Stored data entries
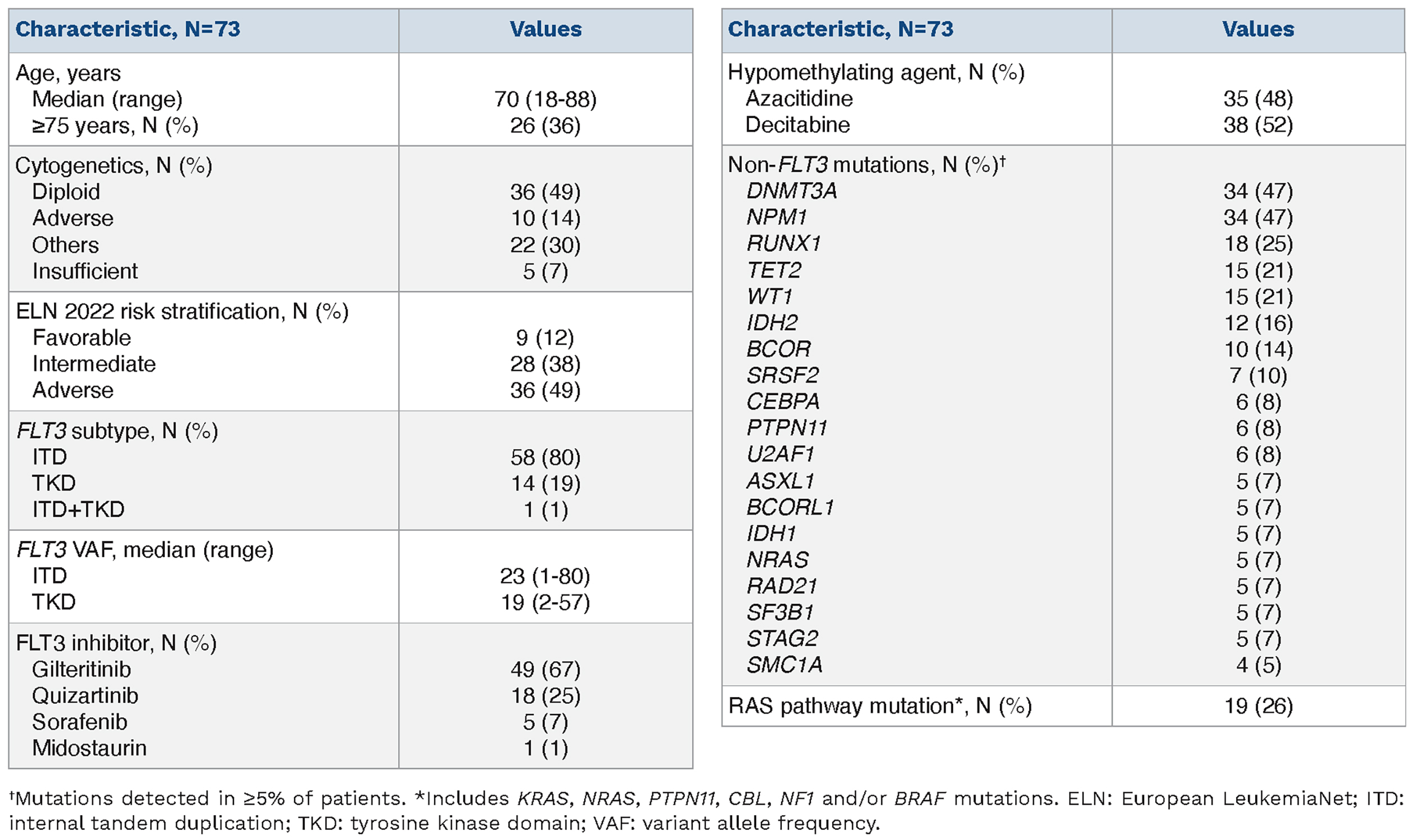Click the Azacitidine row label
This screenshot has width=1420, height=840.
(799, 98)
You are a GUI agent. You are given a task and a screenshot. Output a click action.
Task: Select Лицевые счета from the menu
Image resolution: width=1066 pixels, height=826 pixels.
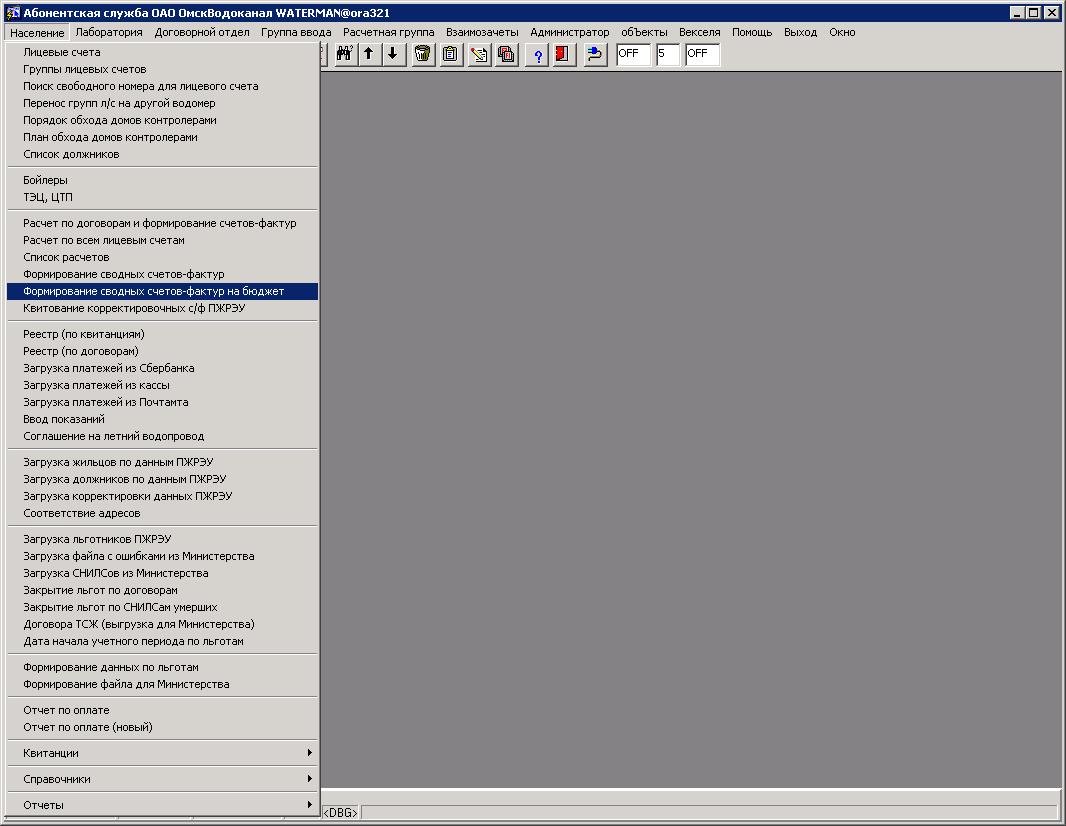[62, 52]
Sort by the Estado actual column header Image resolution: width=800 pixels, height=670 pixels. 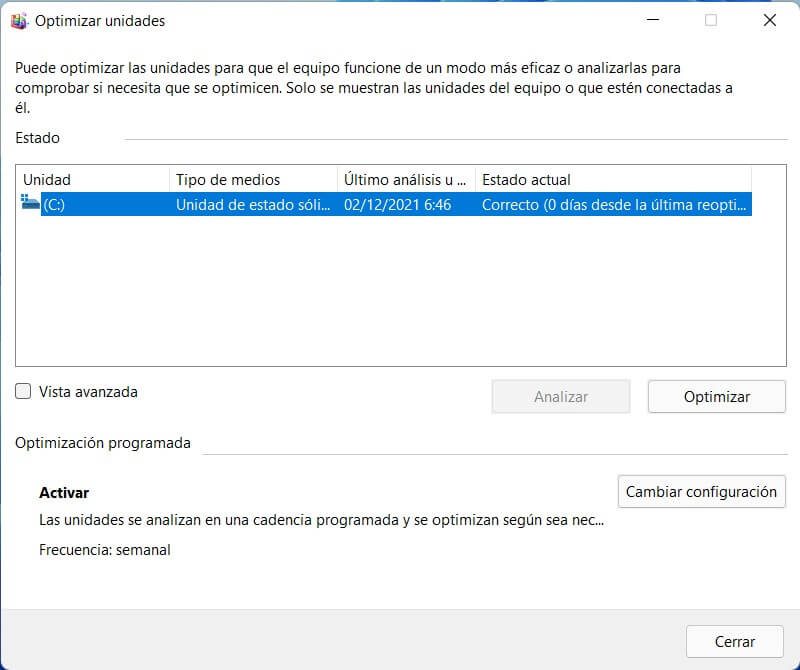click(x=530, y=180)
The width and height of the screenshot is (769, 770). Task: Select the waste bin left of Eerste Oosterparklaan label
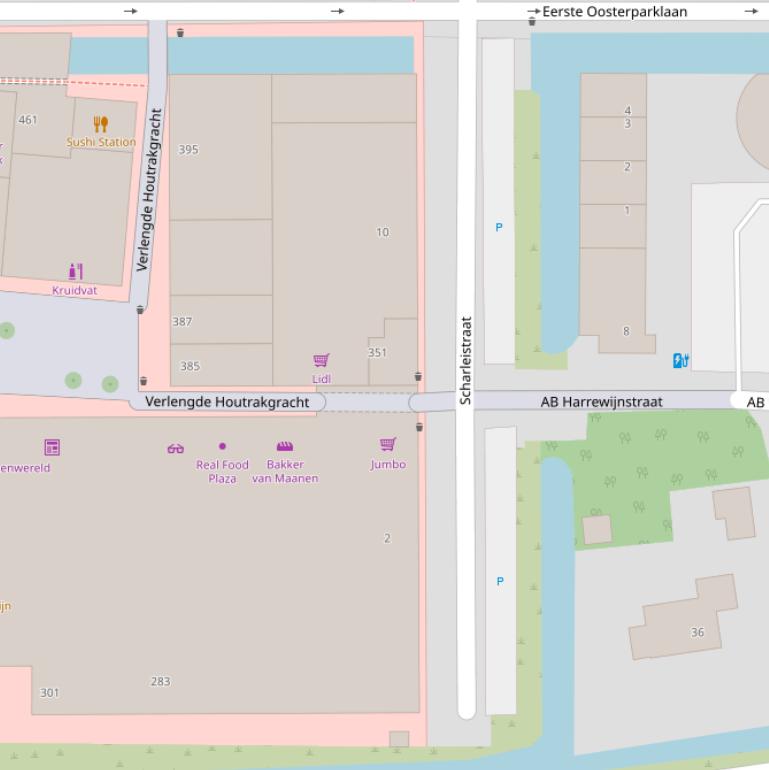531,21
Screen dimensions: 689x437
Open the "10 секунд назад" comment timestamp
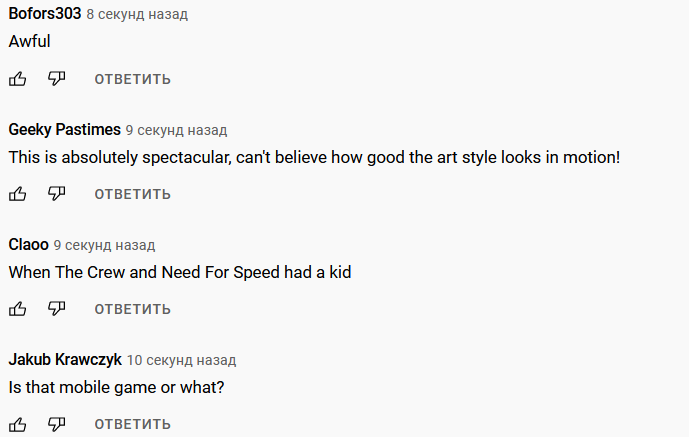click(x=181, y=361)
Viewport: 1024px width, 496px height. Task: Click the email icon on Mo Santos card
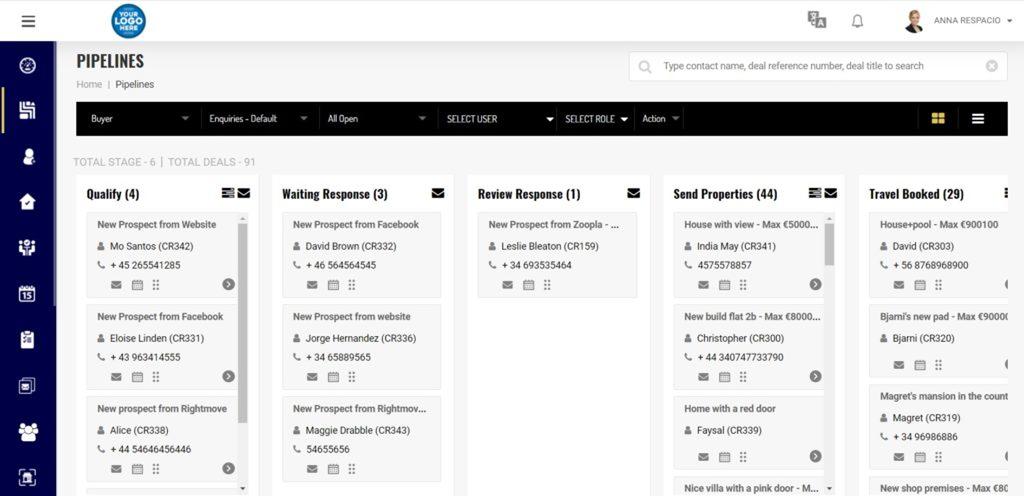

◆ **TRY IT**
Leave every picture out and write out, word for word, the lines from the one that contains "The width and" through the last line of the records.

◆ **FINAL ANSWER**
The width and height of the screenshot is (769, 770). Task: Select the waste bin left of Eerste Oosterparklaan label
531,21
Screen dimensions: 689x437
Open the "10 секунд назад" comment timestamp
click(x=181, y=361)
Viewport: 1024px width, 496px height. Task: Click the email icon on Mo Santos card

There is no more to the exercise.